Tiga mantan anggota Organisasi Papua Merdeka (OPM) Kodap III/Sinak secara resmi menyatakan ikrar setia kepada NKRI. Foto: Satgas Yonif 142/ Ksatria Jaya.
Publikbicara.com – Tiga mantan anggota Organisasi Papua Merdeka (OPM) Kodap III/Sinak secara resmi menyatakan ikrar setia kepada Negara Kesatuan Republik Indonesia (NKRI). Prosesi ikrar digelar di halaman Gudang Grosis, Distrik Agandugume, Kabupaten Puncak, Papua Tengah, Senin (19/1/2026).
Ketiga eks anggota OPM tersebut yakni Kataw Kulua, Lois Murib, dan Yaikinius Murib. Dalam pernyataan terbuka, mereka menegaskan meninggalkan paham separatisme serta kembali mengakui NKRI dan Pancasila sebagai dasar negara.
Prosesi ikrar berlangsung khidmat dan tertib. Kegiatan diawali dengan doa bersama, dilanjutkan pembacaan naskah ikrar, serta penandatanganan dokumen resmi sebagai bentuk komitmen.
Acara tersebut disaksikan aparat keamanan, pimpinan wilayah, tokoh masyarakat, serta tokoh agama Distrik Agandugume.
Dalam ikrar yang disampaikan, ketiganya juga menyatakan penolakan terhadap segala bentuk gerakan separatis dan menyatakan komitmen untuk mendukung terciptanya keamanan, ketertiban, serta pembangunan di wilayah Papua Tengah.
Langkah ketiga mantan kombatan tersebut dinilai sebagai hasil dari pendekatan humanis dan persuasif yang selama ini dijalankan oleh Satgas TNI HABEMA dalam menjaga stabilitas keamanan di wilayah pegunungan Papua.
Tokoh masyarakat Distrik Agandugume, Amos Murib, menyampaikan apresiasi atas ikrar setia tersebut. Ia berharap langkah ini dapat menjadi contoh bagi pihak lain yang masih berada di jalur separatisme.
“Kami berharap ikrar ini membuka jalan bagi saudara-saudara kita yang masih bertahan di luar untuk kembali dan bersama-sama membangun Papua yang aman, damai, dan sejahtera,” ujar Amos, dikutip dari laman resmi lintaspapua.com.
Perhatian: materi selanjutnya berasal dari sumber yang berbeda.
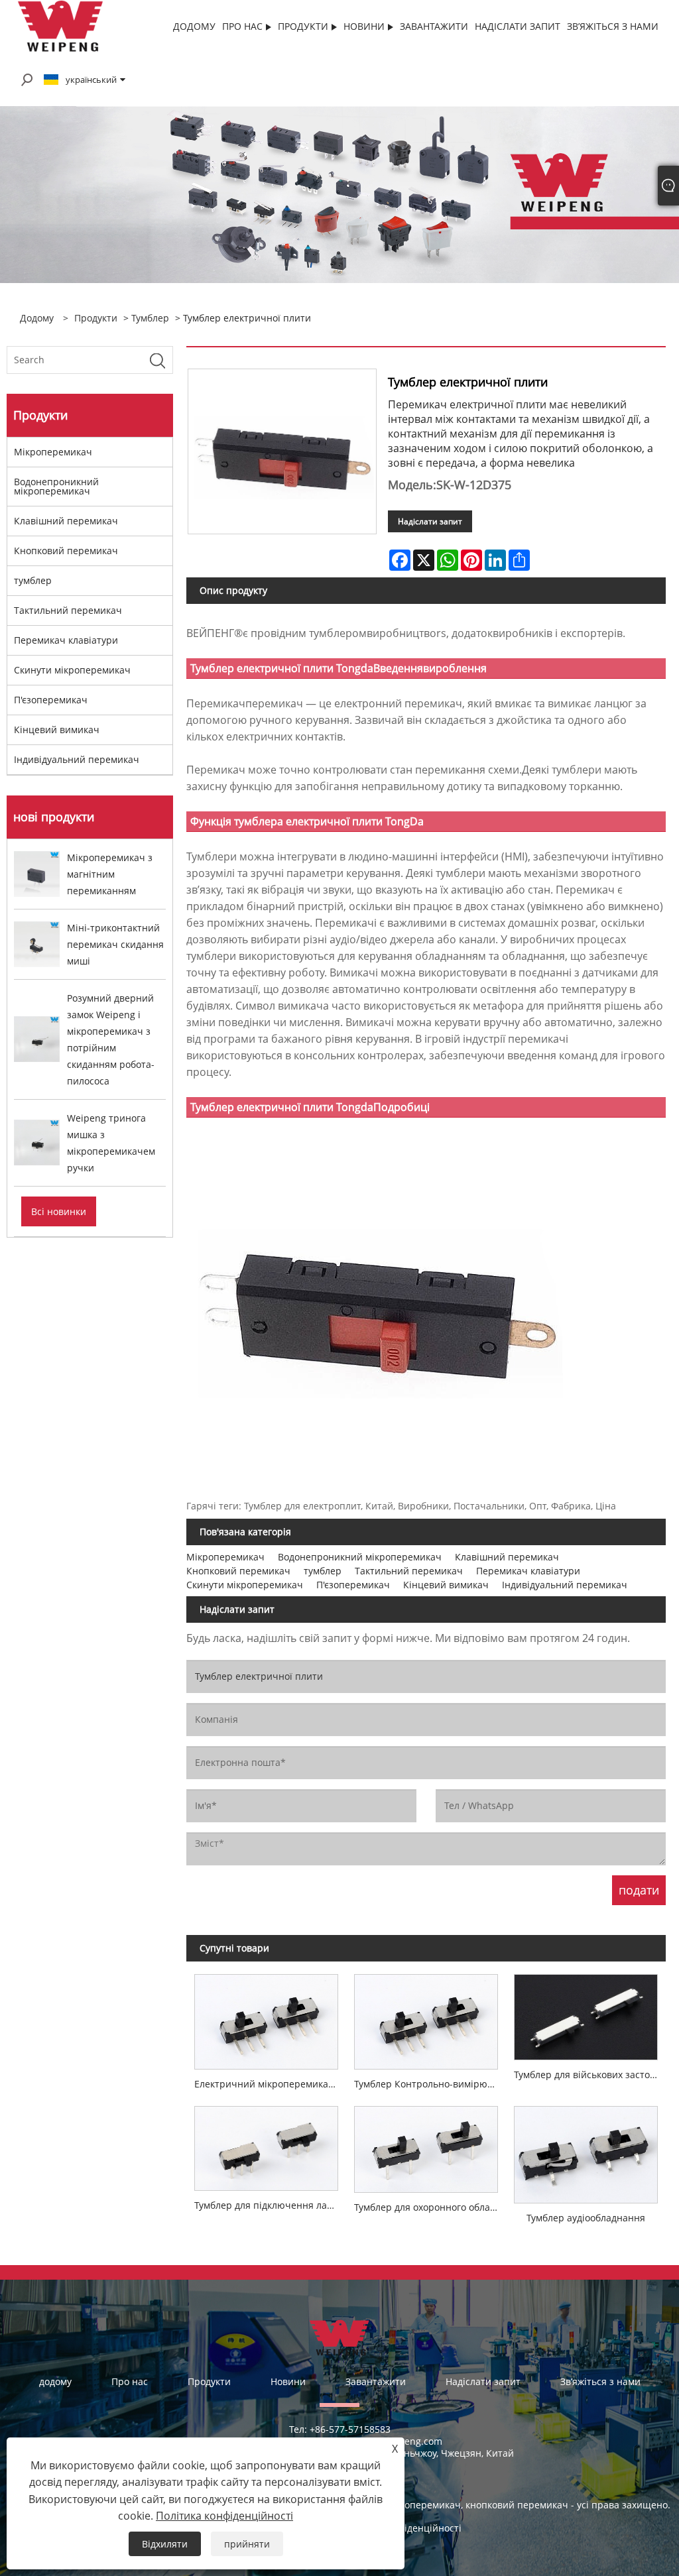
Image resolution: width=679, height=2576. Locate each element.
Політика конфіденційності (224, 2515)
Ia menambahkan, kondisi keamanan yang kondusif sangat penting agar masyarakat dapat beraktivitas tanpa rasa takut maupun trauma akibat gangguan kelompok bersenjata.
Sementara itu, Kapten Inf Reggy Dankipur, Dankipur 1 Detasemen 5 Rajawali 2 Satgas TNI HABEMA, mengapresiasi keputusan para mantan kombatan yang kembali menyatakan kesetiaan kepada NKRI.
“Kami mengapresiasi ikrar setia yang dilakukan mantan kombatan OPM serta peran aktif masyarakat Distrik Agandugume dalam membantu menjaga keamanan wilayah,” ujarnya.
Pernyataan serupa disampaikan Kapten Inf Zandra, Danpos 142. Ia berharap ikrar tersebut menjadi momentum awal terciptanya keamanan yang berkelanjutan serta mendorong kemajuan pembangunan di Distrik Agandugume.
Acara ikrar ditutup dengan doa bersama yang dipimpin pendeta Distrik Agandugume sebagai simbol harapan akan perdamaian dan persatuan di Papua.(Red).